Postdoctoral Fellow, Bioengineering, University of Washington (2009-2013)
Ph.D., Biomedical Engineering, University of Texas at Austin (2009)
M.S., Biological & Agricultural Engineering, Louisiana State University (2004)
B.S., Biological Engineering, Louisiana State University (2002)
Bilal Ghosn brings valuable basic and translational research experience to his role as lecturer in undergraduate bioengineering education, laboratory techniques and experimentation, as well as capstone engineering design and application. He is also developing a freshman writing course focused on design aspects of universal engineering for patients with disabilities.
Ghosn joined the Rice University Department of Bioengineering in 2013. As a lecturer, he has undertaken active project-based laboratory modules in bioprocessing and tissue culture. He has also developed a new course in molecular techniques specific to bioengineering that emphasizes the physics of biomedical optics and the understanding and development of analytic techniques for optimal diagnostics. He is the recipient of the 2015 Department of Bioengineering Excellence in Teaching Award.

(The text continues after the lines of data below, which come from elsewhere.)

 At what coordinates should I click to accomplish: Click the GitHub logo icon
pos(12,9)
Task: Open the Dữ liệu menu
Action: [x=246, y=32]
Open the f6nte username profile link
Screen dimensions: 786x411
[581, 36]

Ghosn’s strong record of published work as a postdoctoral researcher at the University of Washington and as a doctoral graduate student at the University of Texas, Austin focused on advances in tissue engineering and biomaterials, drug delivery, and immunobioengineering techniques. His portfolio includes 12 journal publications, four patent applications and co-authorship on a book chapter in Biomaterials Science: An Introduction to Materials in Medicine, third edition.
Ghosn’s research projects in the laboratories of Professors Patrick S. Stayton and Allan S. Hoffman at the University of Washington involved the development of stimuli-responsive synthetic polymers for the intracellular delivery of a variety of biomacromolecules including siRNA as well as anti-cancer antibodies and enzymes. His work also included the development of targeted carriers incorporating carbohydrates. These delivery vehicles were developed by the revolutionary method of Reversible Addition-Fragmentation chain-Transfer (RAFT) polymerization for the production of highly reproducible and controlled polymers to treat disorders, such as cancer and lung disease. These projects were conducted in collaboration with the University of Washington School of Medicine and the Fred Hutchinson Cancer Research Center.
Ghosn has a doctorate in biomedical engineering from the University of Texas, Austin. His investigations in the laboratories of Professor Krishnendu Roy and Professor Lisa Brannon-Peppas, included the development of a novel amine modified chitosan for enhanced nucleic acid therapy and contrast agent delivery in collaboration with Ambion, Inc. and Rice University’s Department of Bioengineering. These modified natural polymers have been shown to provide effective systemic siRNA-mediated gene silencing as well as tools for providing tissue permeation to provide an opportunity for more accurate cancer diagnosis in biopsy samples. His work also included the development of microparticles for the delivery of DNA vaccines in collaboration with the University of Texas MD Anderson Cancer Center, which demonstrated significantly enhanced immune responses.
Ghosn holds a master’s in biological and agricultural engineering and a bachelor’s in biological engineering from Louisiana State University.